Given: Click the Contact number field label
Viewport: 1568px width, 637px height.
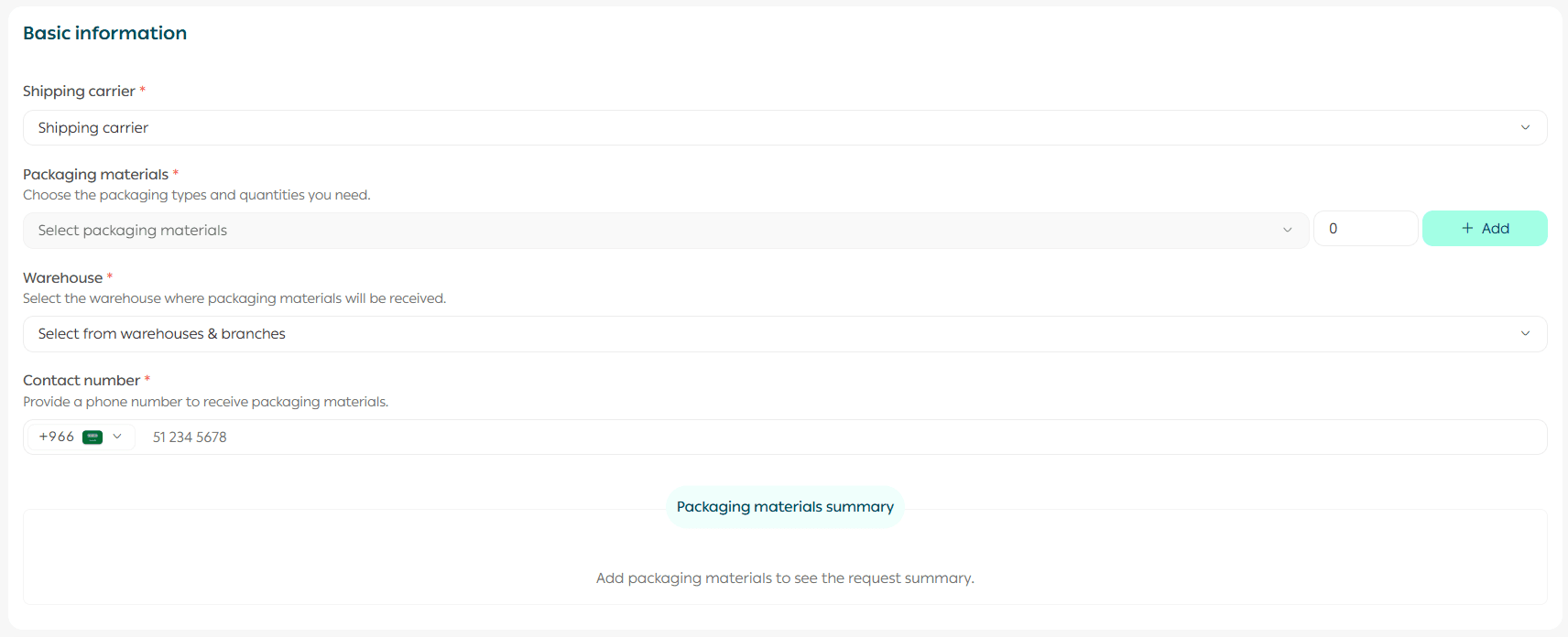Looking at the screenshot, I should point(82,381).
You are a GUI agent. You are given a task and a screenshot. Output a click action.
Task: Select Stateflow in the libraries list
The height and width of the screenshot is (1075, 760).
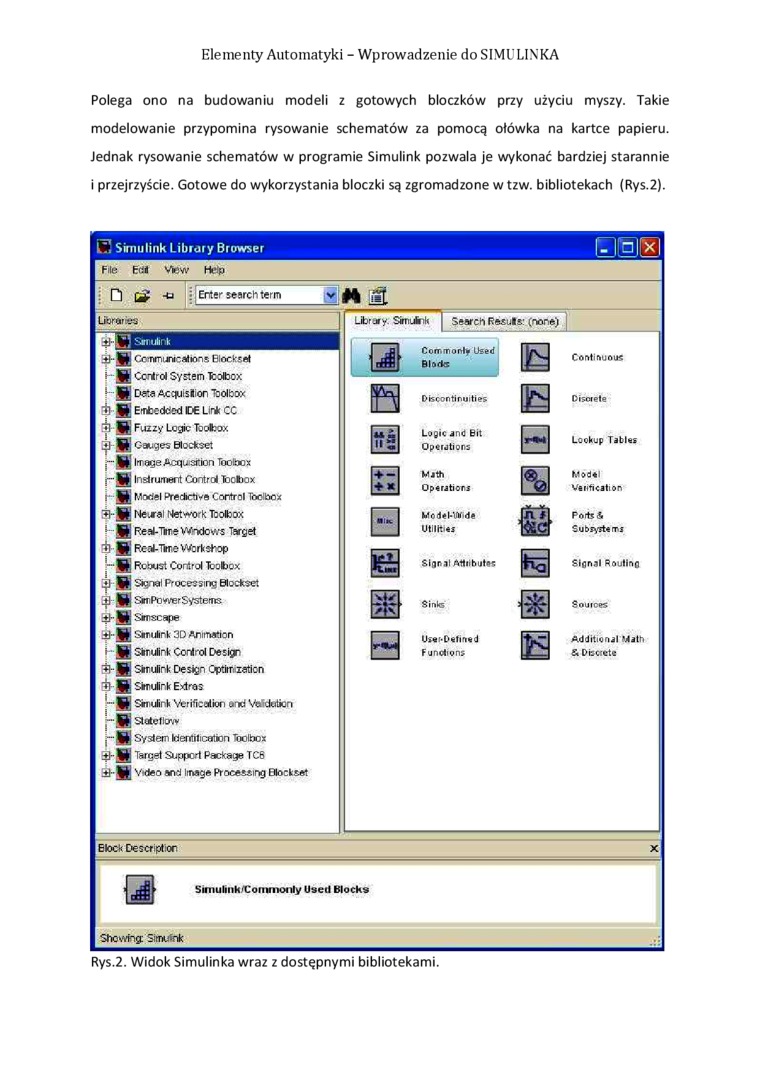point(157,720)
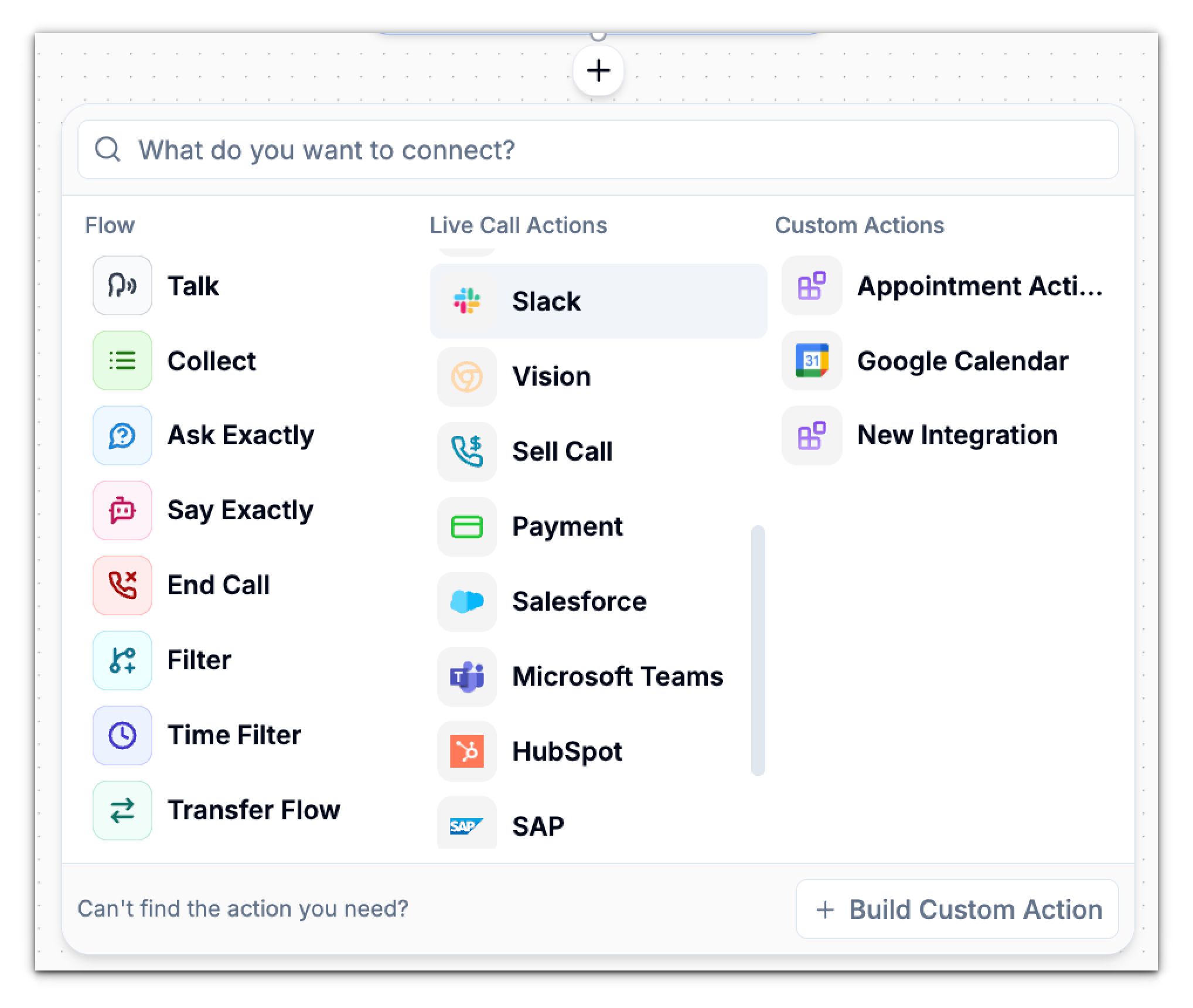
● ● ● ● ●
#### Stated goal
Lay out these lines as a numbered list, omitting any blank lines and leaving out the pictures.

#### Answer to this exercise
1. Given: Click the Contact number field label
2. Viewport: 1568px width, 637px height.
3. Looking at the screenshot, I should point(82,381).
4. You are a GUI agent. You are given a task and a screenshot. Output a click action.
5. Task: Select Stateflow in the libraries list
6. The height and width of the screenshot is (1075, 760).
7. point(157,720)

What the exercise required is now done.